Publications

ReCoVeR the Target Language: Language Steering without Sacrificing Task Performance

Published in Findings of the Association for Computational Linguistics: EMNLP 2025, 2025

As they become increasingly multilingual, Large Language Models exhibit more language confusion, i.e., they tend to generate answers in a language different from the language of the prompt or the answer language explicitly requested by the user. In this work, we propose ReCoVeR (REducing language COnfusion in VEctor Representations), a novel lightweight approach for reducing language confusion based on language-specific steering vectors.

DARE: Diverse Visual Question Answering with Robustness Evaluation

Published in Transactions of the Association for Computational Linguistics (2025), 2024

To couple challenging VL scenarios with comprehensive robustness evaluation, we introduce DARE, Diverse Visual Question Answering with Robustness Evaluation, a carefully created and curated multiple-choice VQA benchmark. DARE evaluates VLM performance on five diverse categories and includes four robustness-oriented evaluations based on the variations of: prompts, the subsets of answer options, the output format and the number of correct answers.

M2QA: Multi-domain Multilingual Question Answering

Published in Findings of the Association for Computational Linguistics: EMNLP 2024, 2024

We introduce M2QA, a multi-domain multilingual question answering benchmark. M2QA includes 13,500 SQuAD 2.0-style question-answer instances in German, Turkish, and Chinese for the domains of product reviews, news, and creative writing. We use M2QA to explore cross-lingual cross-domain performance of fine-tuned models and state-of-the-art LLMs and investigate modular approaches to domain and language adaptation.

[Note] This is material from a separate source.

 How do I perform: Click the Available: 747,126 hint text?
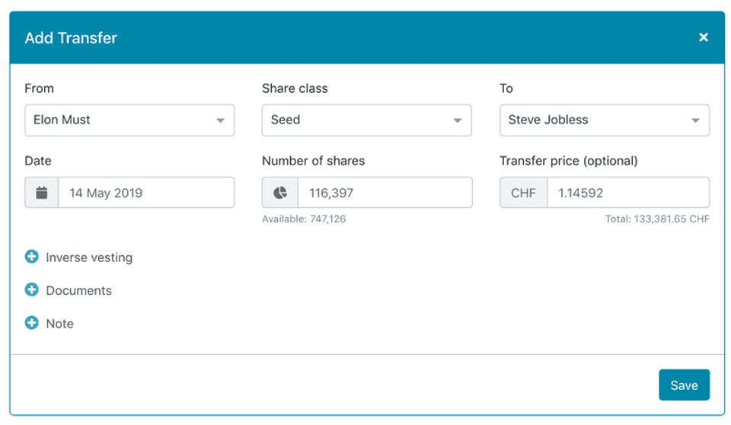304,219
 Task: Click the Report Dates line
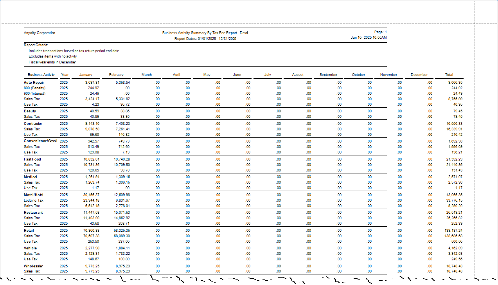(x=205, y=39)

UKP-SQUARE: An Online Platform for Question Answering Research.

Published in Proceedings of the 60th Annual Meeting of the Association for Computational Linguistics: System Demonstrations, 2022

We present UKP-SQUARE, an extensible online QA platform for researchers which allows users to query and analyze a large collection of modern Skills via a user-friendly web interface and integrated behavioural tests.